Christopher Whelan: Well during the past eight years really since the financial crisis, there has been a pretty dramatic decline in the participation by retail individuals in the financial markets. It's still largely dominated by institutional players and they tend to set the trends, they certainly have an enormous amount of power when it comes to how companies choose to issue stocks and bonds. And I think that you know the streets been doing their best to lure Main Street back to the game but it's nothing like the period before 2008. I remember the barbershop I go to every month used to have CNBC on all the time and they were watching stocks. Not today, they were all watching Oprah or something else.
David Scranton: That's right. It's probably a lot more fun that way right? You know but...
Christopher Whelan: Well, yeah.
David Scranton: Have you found... What do you think this recent rally we've seen in the stock market? You know have you seen that this rally has come from really insiders on the institutional side? With Institutional optimism or do you think its Joe Q. Public just getting back in the market?
Christopher Whelan: Well there was a couple of factors. First and foremost the election of Donald Trump when he was talking about tax cuts and spending increases. The 10-year Treasury bond backed up a full point in yield...
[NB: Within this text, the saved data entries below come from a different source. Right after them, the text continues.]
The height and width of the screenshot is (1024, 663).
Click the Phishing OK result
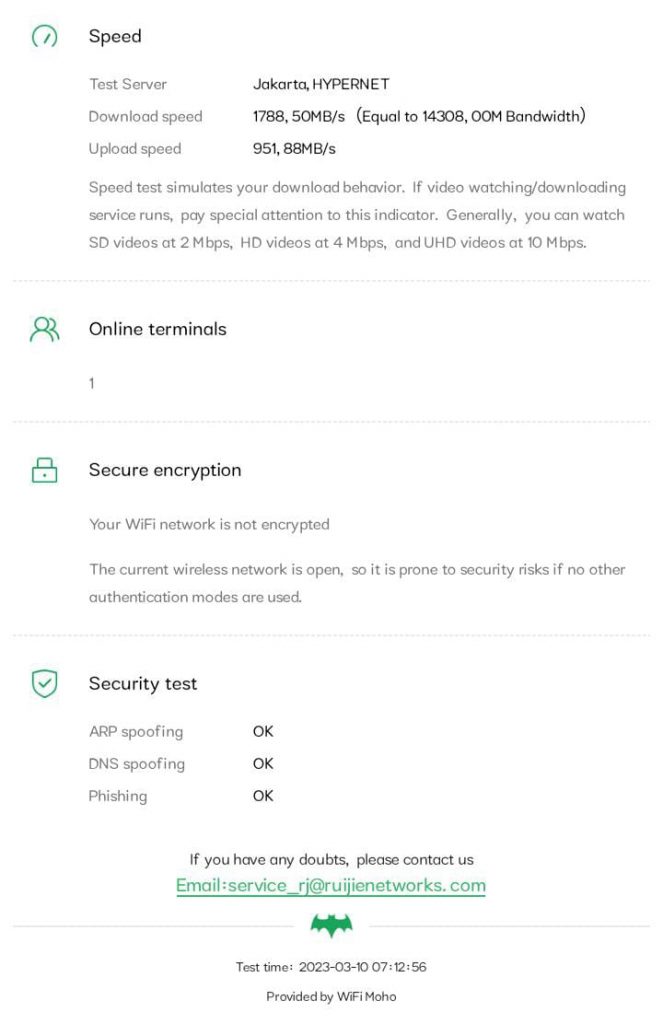[263, 796]
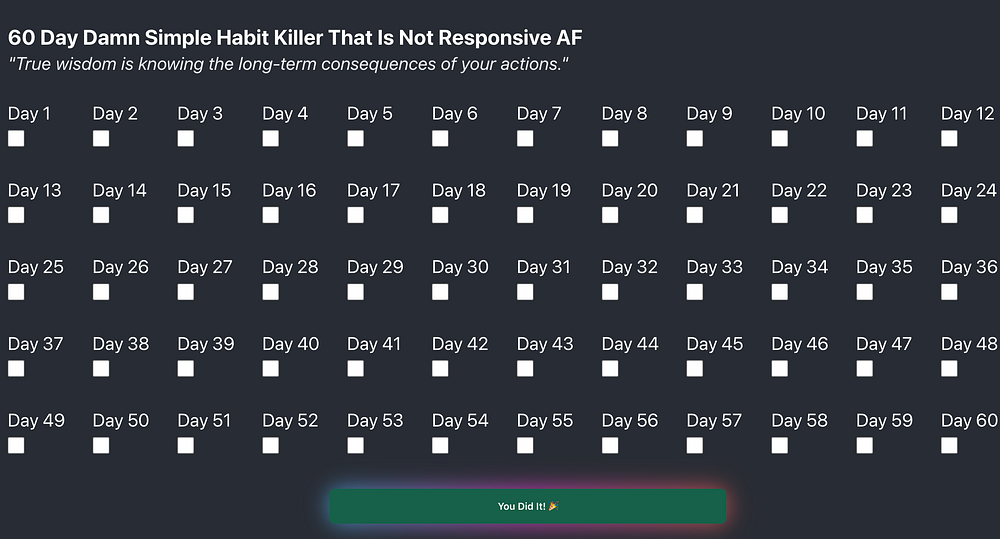1000x539 pixels.
Task: Enable the Day 24 checkbox
Action: (x=949, y=215)
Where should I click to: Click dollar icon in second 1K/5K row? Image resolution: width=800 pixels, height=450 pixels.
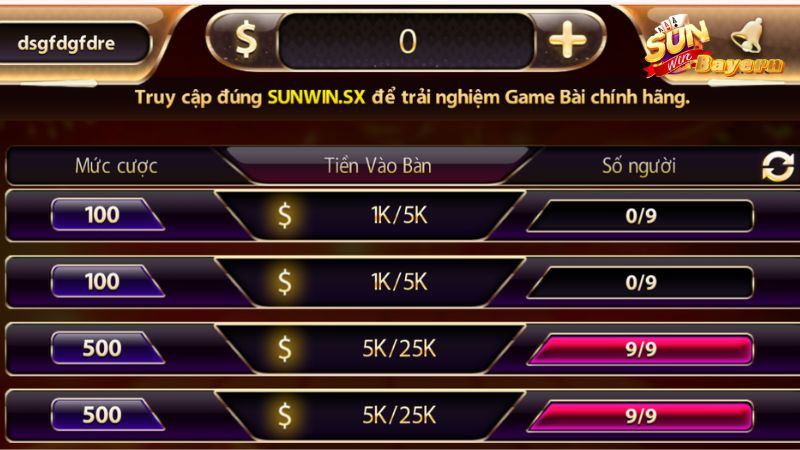[x=285, y=282]
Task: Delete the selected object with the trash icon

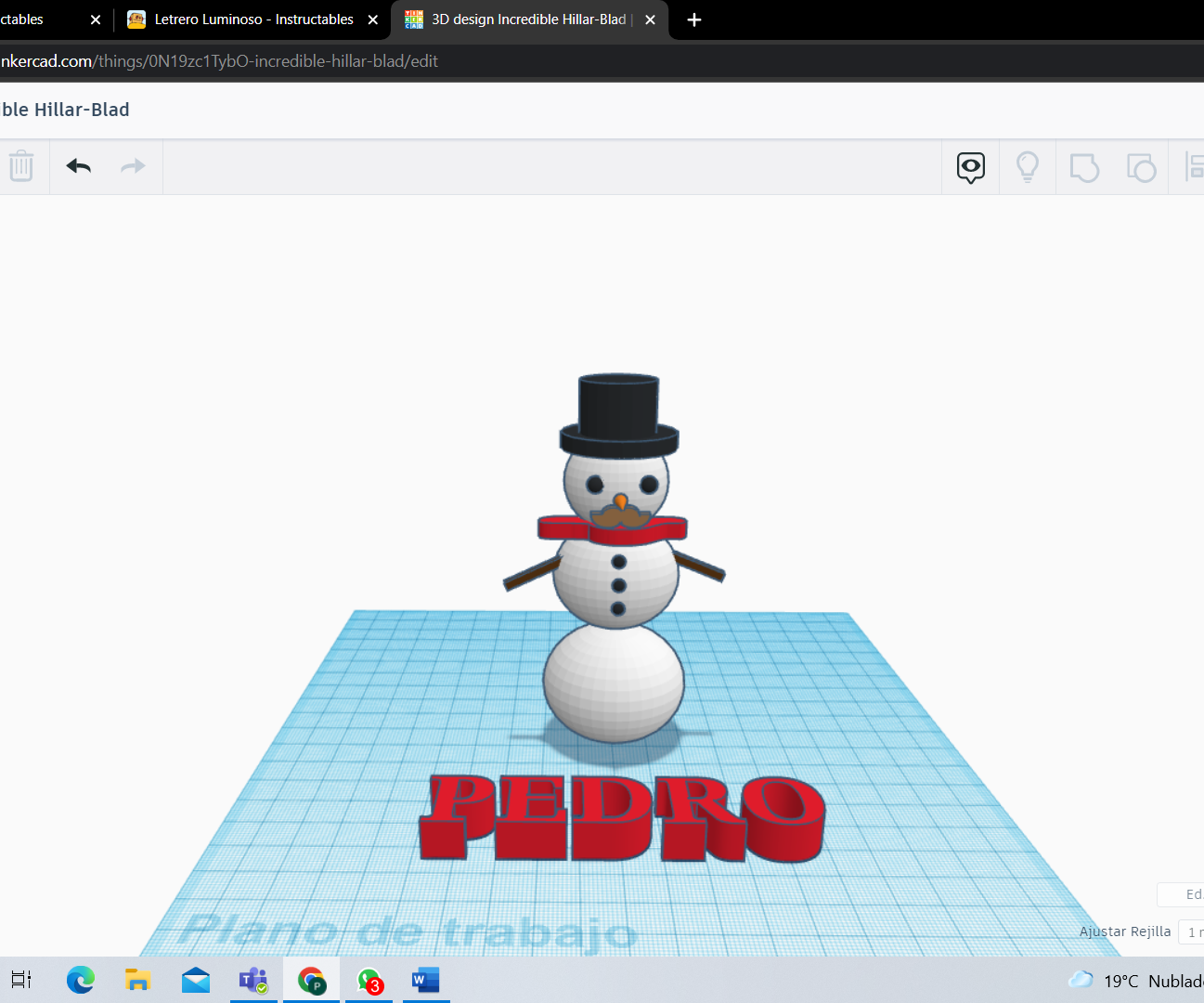Action: point(21,166)
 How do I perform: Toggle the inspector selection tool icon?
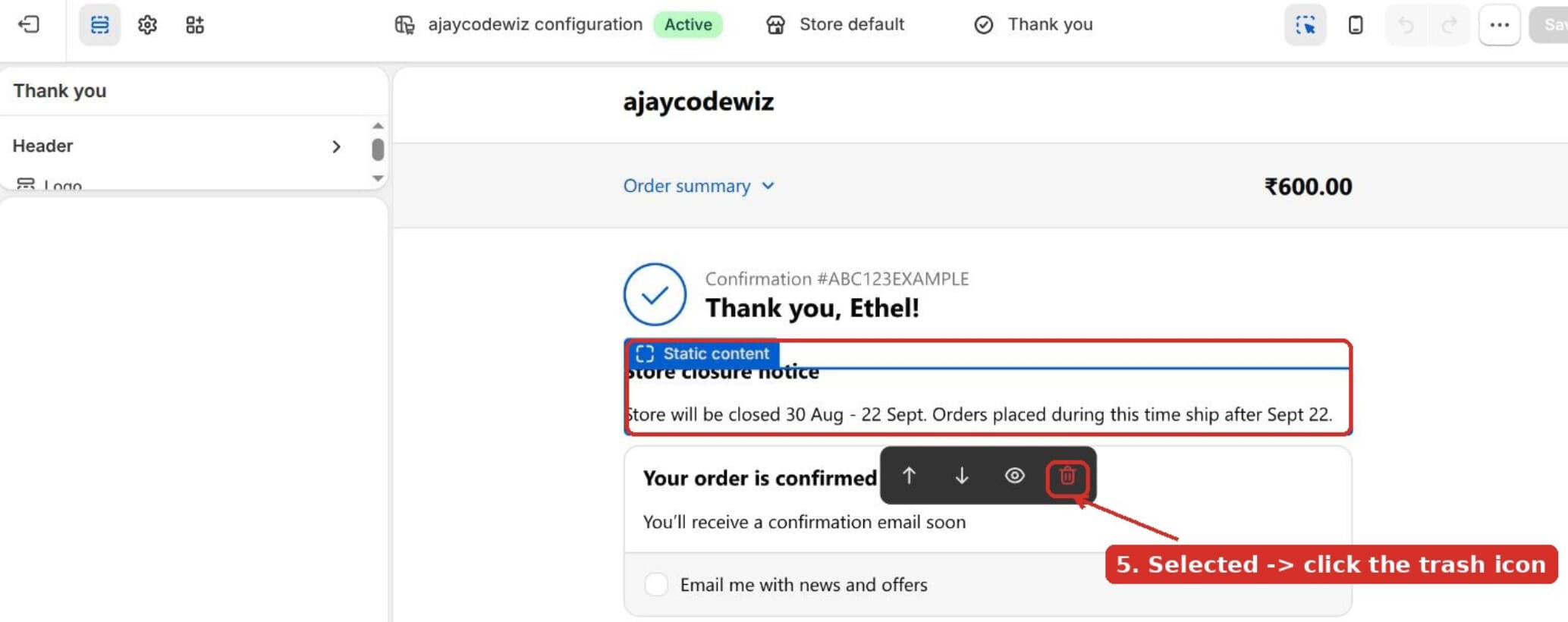pyautogui.click(x=1305, y=25)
David Scranton: I remember that.
Christopher Whelan: And stocks rallied, deregulation you know all sorts of good things for business a change in the narrative just different people compared to the eight years of punishment and recriminations we had with Obama. So I think just the whole atmosphere changed and that drove a lot of it. I mean banks for example, went up 30 percent between October and the end of the year and there was no change in their earnings.
David Scranton: But again is that...? Do you think most of that optimism that bounce is institutionally led because Wall Street loves the concept of less regulation and so on and so forth? Or do you think its investors led ultimately?
Christopher Whelan: Yes. I think primarily institutional for this cycle. The sell side analysts got on board and a lot of managers for example, again and financials were underweight financials. So as soon as they thought that there'd be less capital regulation, in other words, banks could raise dividends, do more share repurchases, less regulation that sort of thing. You know the floodgates opened and that you probably saw at least a 50-75 percent increase in the allocation by institutional investors in banks for example. This quarter we're going to give it back.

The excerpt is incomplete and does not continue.